Records from a data collection
◆ ◆ ◆ ◆ ◆
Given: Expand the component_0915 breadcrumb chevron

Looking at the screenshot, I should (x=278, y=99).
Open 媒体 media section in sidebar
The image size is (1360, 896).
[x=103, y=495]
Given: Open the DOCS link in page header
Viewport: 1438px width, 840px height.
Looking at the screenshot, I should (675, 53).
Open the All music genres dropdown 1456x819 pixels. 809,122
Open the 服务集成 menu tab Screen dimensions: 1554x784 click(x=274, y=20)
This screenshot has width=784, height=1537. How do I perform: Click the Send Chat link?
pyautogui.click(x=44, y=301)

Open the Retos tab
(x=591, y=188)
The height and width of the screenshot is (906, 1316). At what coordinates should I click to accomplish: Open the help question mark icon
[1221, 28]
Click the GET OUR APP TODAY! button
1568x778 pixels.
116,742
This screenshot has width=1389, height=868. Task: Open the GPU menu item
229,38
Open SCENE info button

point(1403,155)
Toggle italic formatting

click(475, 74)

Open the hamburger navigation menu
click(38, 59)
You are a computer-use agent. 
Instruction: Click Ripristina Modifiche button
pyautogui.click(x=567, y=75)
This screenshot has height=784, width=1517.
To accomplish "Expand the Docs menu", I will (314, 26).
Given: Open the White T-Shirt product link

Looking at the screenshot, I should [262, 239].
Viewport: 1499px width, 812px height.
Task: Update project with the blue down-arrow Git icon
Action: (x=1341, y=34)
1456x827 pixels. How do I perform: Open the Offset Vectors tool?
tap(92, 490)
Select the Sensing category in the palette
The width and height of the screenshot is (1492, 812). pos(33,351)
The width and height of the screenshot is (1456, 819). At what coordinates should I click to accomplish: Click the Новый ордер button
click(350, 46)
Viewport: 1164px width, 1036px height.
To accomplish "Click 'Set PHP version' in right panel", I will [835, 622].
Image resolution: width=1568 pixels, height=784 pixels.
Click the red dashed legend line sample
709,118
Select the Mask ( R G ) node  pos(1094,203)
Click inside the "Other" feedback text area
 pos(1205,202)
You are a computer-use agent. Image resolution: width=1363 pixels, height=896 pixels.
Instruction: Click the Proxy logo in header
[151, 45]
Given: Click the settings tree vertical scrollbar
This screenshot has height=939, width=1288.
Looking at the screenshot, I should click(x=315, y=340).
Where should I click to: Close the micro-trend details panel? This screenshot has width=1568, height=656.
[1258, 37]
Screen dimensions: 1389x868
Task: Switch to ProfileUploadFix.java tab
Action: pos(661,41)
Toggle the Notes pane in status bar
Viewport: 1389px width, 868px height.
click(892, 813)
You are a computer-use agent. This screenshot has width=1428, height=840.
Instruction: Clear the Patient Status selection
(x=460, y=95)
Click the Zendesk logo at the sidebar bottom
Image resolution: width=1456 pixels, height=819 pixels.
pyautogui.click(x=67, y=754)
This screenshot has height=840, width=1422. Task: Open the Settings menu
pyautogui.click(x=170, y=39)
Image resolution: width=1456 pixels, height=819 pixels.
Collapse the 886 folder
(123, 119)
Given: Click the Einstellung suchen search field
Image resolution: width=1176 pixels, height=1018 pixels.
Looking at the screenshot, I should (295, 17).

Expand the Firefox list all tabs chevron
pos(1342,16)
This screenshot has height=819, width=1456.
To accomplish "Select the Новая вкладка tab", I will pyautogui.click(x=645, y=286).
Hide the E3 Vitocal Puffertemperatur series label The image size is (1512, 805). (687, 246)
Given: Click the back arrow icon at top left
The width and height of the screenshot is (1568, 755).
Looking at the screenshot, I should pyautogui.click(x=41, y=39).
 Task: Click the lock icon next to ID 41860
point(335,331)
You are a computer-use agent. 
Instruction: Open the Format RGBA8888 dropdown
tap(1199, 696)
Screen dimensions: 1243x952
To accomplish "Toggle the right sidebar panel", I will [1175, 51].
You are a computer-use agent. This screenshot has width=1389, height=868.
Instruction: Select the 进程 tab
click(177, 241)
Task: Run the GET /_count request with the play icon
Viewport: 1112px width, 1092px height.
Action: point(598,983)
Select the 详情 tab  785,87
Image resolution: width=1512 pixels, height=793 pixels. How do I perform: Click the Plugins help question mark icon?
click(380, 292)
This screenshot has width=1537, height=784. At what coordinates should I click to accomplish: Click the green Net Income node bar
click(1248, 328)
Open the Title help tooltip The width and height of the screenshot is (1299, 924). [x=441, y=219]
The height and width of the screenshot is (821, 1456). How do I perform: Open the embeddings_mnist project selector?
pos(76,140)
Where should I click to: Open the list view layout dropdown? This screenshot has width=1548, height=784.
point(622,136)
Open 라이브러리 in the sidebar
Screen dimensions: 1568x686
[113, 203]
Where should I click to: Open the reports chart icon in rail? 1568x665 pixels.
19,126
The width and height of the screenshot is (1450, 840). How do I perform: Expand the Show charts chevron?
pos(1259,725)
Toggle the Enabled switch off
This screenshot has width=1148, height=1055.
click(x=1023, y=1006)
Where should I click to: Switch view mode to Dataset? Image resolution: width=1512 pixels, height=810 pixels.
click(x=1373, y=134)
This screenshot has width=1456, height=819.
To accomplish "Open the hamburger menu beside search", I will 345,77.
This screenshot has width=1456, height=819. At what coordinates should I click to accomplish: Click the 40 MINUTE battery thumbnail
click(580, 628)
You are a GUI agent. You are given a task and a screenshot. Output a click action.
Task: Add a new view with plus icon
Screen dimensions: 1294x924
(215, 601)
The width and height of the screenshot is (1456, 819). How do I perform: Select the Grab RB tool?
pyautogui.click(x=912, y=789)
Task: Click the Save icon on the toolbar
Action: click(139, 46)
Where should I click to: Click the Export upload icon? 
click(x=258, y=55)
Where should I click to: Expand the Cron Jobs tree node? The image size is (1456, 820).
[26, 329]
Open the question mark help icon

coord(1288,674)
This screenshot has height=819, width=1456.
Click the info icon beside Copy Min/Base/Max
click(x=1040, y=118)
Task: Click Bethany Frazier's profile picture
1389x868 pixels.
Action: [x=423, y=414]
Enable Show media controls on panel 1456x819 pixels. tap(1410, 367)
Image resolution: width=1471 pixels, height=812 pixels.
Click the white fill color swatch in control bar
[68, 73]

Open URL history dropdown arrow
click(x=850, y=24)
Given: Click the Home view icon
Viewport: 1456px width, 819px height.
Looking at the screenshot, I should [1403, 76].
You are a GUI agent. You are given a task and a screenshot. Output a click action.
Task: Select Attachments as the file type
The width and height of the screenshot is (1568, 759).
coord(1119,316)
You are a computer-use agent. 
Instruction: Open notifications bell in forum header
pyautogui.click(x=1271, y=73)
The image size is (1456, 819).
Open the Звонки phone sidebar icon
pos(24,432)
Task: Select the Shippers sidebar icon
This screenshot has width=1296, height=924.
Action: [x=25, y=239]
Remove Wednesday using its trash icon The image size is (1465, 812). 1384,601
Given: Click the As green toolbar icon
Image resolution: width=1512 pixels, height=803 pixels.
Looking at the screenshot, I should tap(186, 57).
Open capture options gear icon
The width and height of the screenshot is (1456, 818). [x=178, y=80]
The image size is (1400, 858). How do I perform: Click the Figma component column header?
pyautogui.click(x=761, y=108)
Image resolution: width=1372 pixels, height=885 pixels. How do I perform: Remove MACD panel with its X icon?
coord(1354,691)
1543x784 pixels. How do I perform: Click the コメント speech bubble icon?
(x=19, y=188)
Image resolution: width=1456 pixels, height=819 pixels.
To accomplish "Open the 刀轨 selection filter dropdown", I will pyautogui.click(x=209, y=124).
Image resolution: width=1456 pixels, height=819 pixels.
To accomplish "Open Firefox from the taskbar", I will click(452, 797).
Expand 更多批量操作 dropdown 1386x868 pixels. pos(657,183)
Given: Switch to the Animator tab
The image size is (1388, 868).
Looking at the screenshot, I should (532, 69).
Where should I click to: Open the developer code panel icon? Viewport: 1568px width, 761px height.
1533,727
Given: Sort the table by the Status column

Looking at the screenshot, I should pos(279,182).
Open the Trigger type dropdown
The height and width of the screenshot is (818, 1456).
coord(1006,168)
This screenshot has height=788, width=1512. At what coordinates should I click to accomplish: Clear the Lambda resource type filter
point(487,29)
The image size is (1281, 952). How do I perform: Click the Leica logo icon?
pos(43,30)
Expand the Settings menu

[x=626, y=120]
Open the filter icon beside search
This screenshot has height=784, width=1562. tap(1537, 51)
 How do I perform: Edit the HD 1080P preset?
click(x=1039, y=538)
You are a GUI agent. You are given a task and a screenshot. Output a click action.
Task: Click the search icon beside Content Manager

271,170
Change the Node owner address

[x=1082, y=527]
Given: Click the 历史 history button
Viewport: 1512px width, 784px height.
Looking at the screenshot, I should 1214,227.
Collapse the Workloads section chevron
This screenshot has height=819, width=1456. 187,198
◆ ◆ ◆ ◆ ◆
◆ Task prompt ◆
Reproduce, exactly as they stand in the data above, the lines from the one that holds "has width=1428, height=840." to the one that holds "Given: Click the back arrow icon at top left", inclusive.

◆ Response ◆
You are a computer-use agent. This screenshot has width=1428, height=840.
Instruction: Clear the Patient Status selection
(x=460, y=95)
Click the Zendesk logo at the sidebar bottom
Image resolution: width=1456 pixels, height=819 pixels.
pyautogui.click(x=67, y=754)
This screenshot has height=840, width=1422. Task: Open the Settings menu
pyautogui.click(x=170, y=39)
Image resolution: width=1456 pixels, height=819 pixels.
Collapse the 886 folder
(123, 119)
Given: Click the Einstellung suchen search field
Image resolution: width=1176 pixels, height=1018 pixels.
Looking at the screenshot, I should (295, 17).

Expand the Firefox list all tabs chevron
pos(1342,16)
This screenshot has height=819, width=1456.
To accomplish "Select the Новая вкладка tab", I will pyautogui.click(x=645, y=286).
Hide the E3 Vitocal Puffertemperatur series label The image size is (1512, 805). (687, 246)
Given: Click the back arrow icon at top left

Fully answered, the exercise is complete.